For the first time in the literature, biquadratic filters based on different implementations of the Switched-Resistor have been proposed. First, it has been proposed a straightforward implementation based on the grounded Switched-Resistor that highlights the excellent features in tunability with more than 200Hz of tuning range for the resonance frequency and an occupied area of merely 0.021mm2. This filter has been designed to provide a resonance frequency of 375Hz and a quality factor of 5. The OTAs have been biased in sub-threshold region, exhibiting an overall power consumption of 176nW with a supply voltage of 0.8V. An improved implementation of the Switched-Resistor filter has been proposed based on the distribution of the polysilicon resistor. The proposed Distributed Switched-Resistor (DSR) approach aims to strongly mitigate the effect of parasitic capacitances on the value of the equivalent resistance even when exploiting very small values for the duty cycle, thus allowing resistance multiplication factors up to a few thousands. For this purpose, the design of an 8th-order filter obtained through the cascade of four DSR biquadratic filters has been proposed for the deep brain stimulation application. Measured results on a biquadratic filter show excellent performance in tunability, both for the resonance frequency, which can be tuned from 13Hz to 517Hz, and the quality factor, which ranges from 1.6 up to 13. The measurement results have been carried out with a supply voltage of 0.5 V, providing an overall power consumption of merely 110nW. Subsequently, an important building-block circuit as the Transimpedance amplifier (TIA) has been presented for biomedical applications. The proposed TIA exploits for the first time in the literature a Switched–Resistor as the feedback element in order to achieve a digitally tunable transimpedance gain with an extremely large tuning range (higher than 80 dB) and a maximum value as high as 10 GΩ. Simulation results have shown a minimum IRCSN (input-referred current spectrum noise) of 1.67 fA/√Hz and a total power consumption of 0.9 μW with a 0.6 V supply voltage. Extensive parametric and Monte Carlo simulations have confirmed excellent robustness against PVT and mismatch variations.
The dissertation entails the design of some neural front-ends. For this purpose, a LNA-shared architecture has been proposed that exploits a wide-band LNA in a frequency-division multiplexing mode. This work aims to provide design rules to deal with trade-offs between input-referred noise, bandwidth, and power consumption, analysing the main CMOS structures to enhance the overall performance of a generic neural front-end. Furthermore, an innovative high-density architecture has been proposed that exploits a double switching approach. At the system level, the time-division multiplexing mode allows for increasing the number of electrodes processed by the neural front-end and rejecting the EDO at the same time. The open-loop chopper-stabilization neural front-end has been fabricated in a 0.13μm CMOS process with an occupied area of 0.0268mm2, consuming about 2μA from a 0.8V supply voltage. It achieves an integral noise of 4.19μVrms (2.58μVrms) from 1 to 10kHz (from 300 to 7.5kHz) and results in a noise efficiency factor (NEF) of 2.17 (1.62). Besides achieving a maximum gain of 38.67dB with a tuning range of about 12dB.
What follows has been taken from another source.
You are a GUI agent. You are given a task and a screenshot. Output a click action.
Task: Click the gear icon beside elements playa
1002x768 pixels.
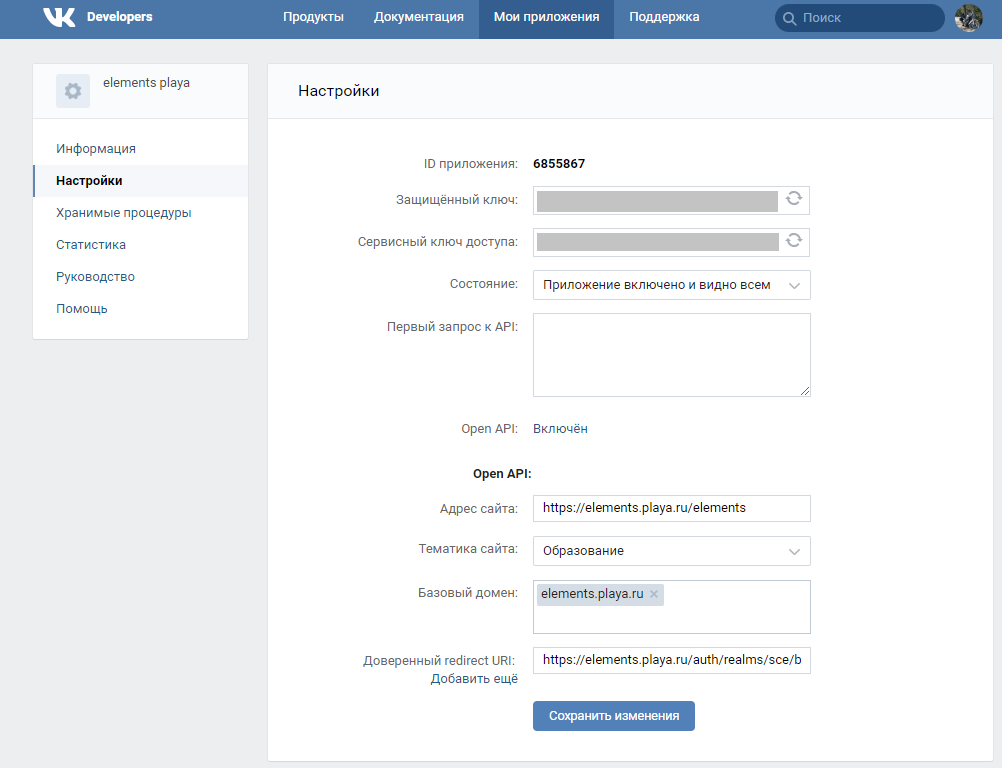pyautogui.click(x=72, y=90)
In the framework of a research cooperation with Corticale S.R.L., a Time-Interleaved ADC-SAR has been developed and an experimental prototype has been realized. The proposed 12-bit Time-Interleaved ADC-SAR aims to convert 256 signals from a shank-based SiNPAS probe. The proposed design has been realized in a 180nm CMOS technology (1P6M) with a supply voltage of 1.8V, guaranteeing a sampling frequency of 6.667MHz with a reference clock frequency of 100MHz. The preliminary measurement results have shown an ENOB of 11.6 bits with a noise floor below the LSB, equal to 256μV_RMS, showing an occupied area of 0.229mm2.